DIRECTIONS: Could you restate word for word only the lines below from the one holding "The height and width of the screenshot is (616, 895)." to the one holding "You are a computer-use", inclusive, and leave out the pictures?

# # # # # # #

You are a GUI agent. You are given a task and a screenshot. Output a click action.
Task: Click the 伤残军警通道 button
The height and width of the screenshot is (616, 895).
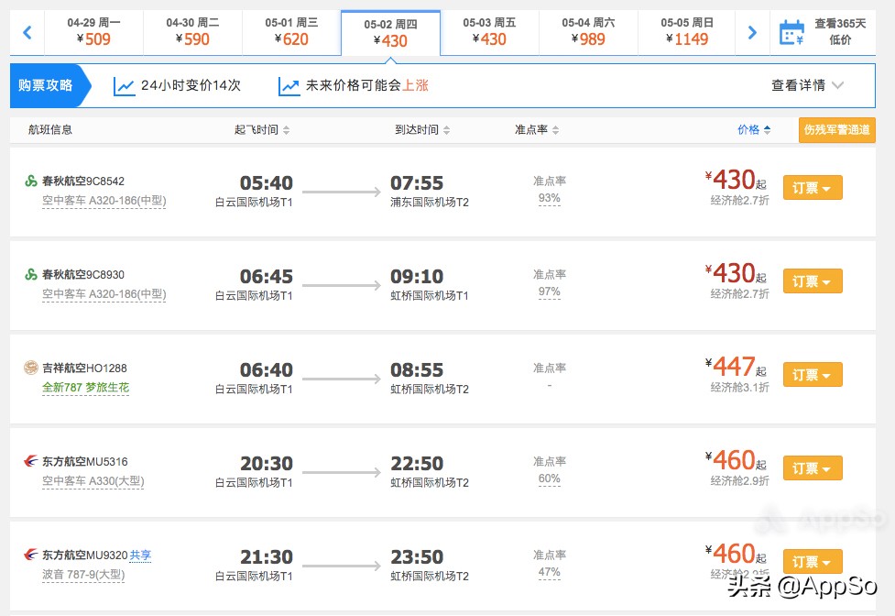(836, 130)
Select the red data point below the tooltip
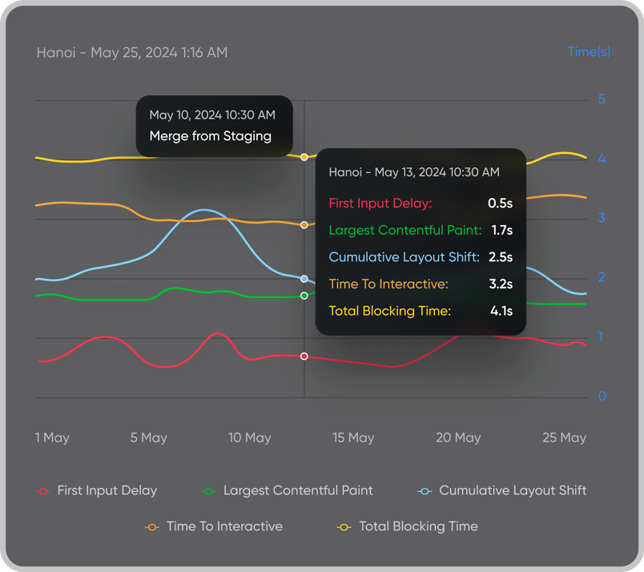Screen dimensions: 644x572 coord(304,356)
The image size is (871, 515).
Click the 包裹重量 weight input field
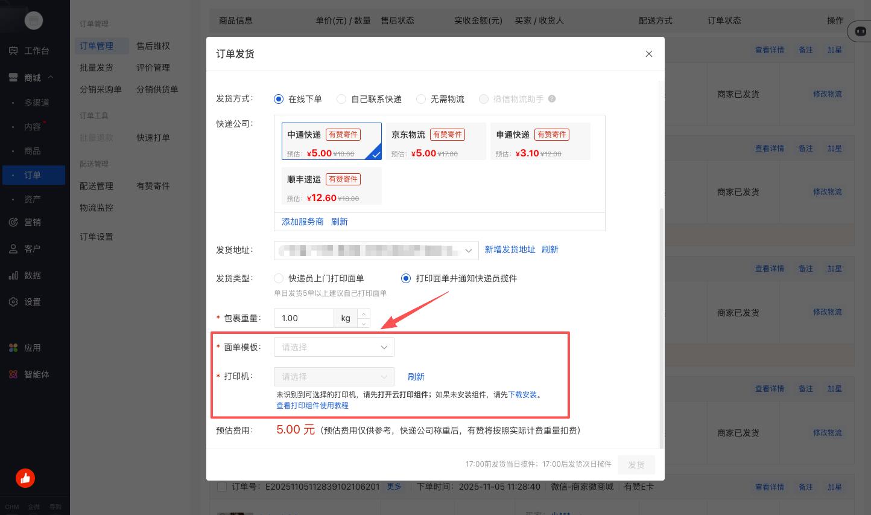[x=304, y=318]
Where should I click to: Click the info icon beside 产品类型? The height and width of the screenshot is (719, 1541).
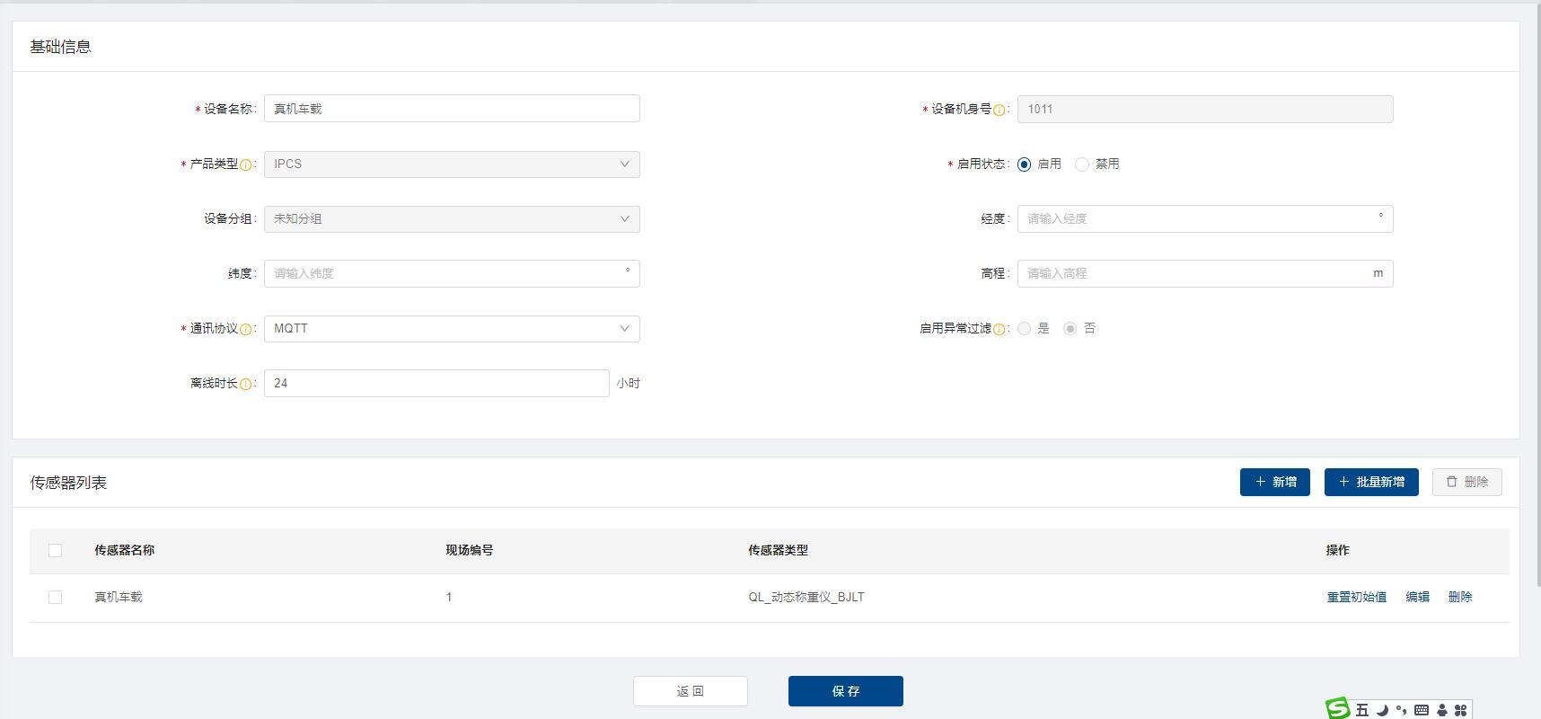pos(245,164)
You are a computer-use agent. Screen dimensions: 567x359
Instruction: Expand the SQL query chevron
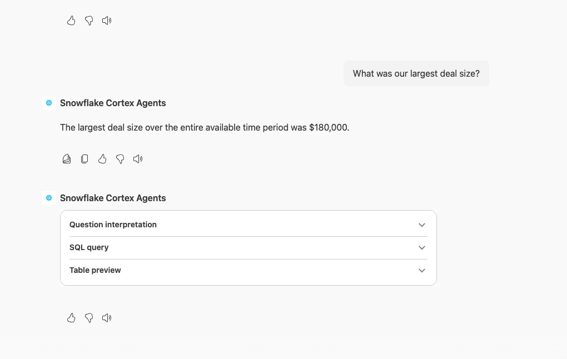pos(422,248)
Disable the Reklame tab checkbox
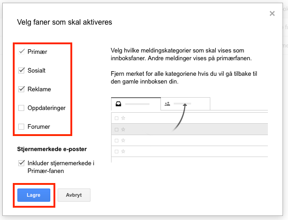Screen dimensions: 288x220 click(x=21, y=89)
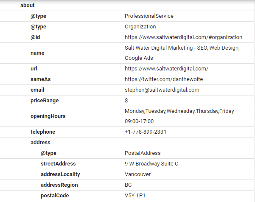
Task: Click the Salt Water Digital Marketing name value
Action: pyautogui.click(x=182, y=53)
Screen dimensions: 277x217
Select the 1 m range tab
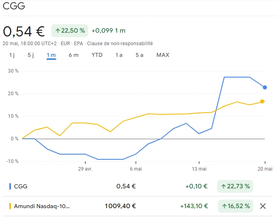51,55
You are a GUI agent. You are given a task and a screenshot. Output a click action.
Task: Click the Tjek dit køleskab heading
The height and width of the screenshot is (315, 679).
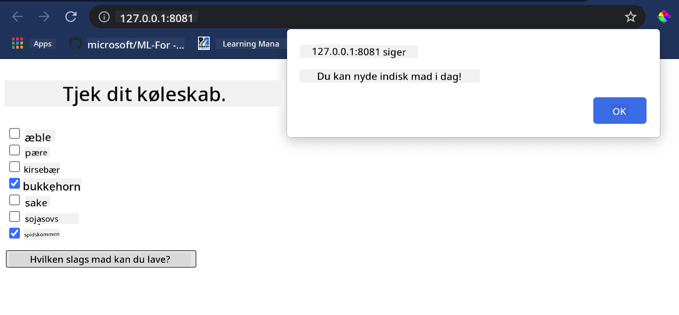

# # # # # # #

ANSWER AREA:
The height and width of the screenshot is (616, 895).
(836, 130)
Select the red data point below the tooltip
Screen dimensions: 644x572 coord(304,356)
The image size is (871, 515).
Click the 包裹重量 weight input field
[x=304, y=318]
Where should I click to: Click the info icon beside 产品类型? The height and width of the screenshot is (719, 1541).
pos(245,164)
You are a computer-use agent. Screen dimensions: 567x359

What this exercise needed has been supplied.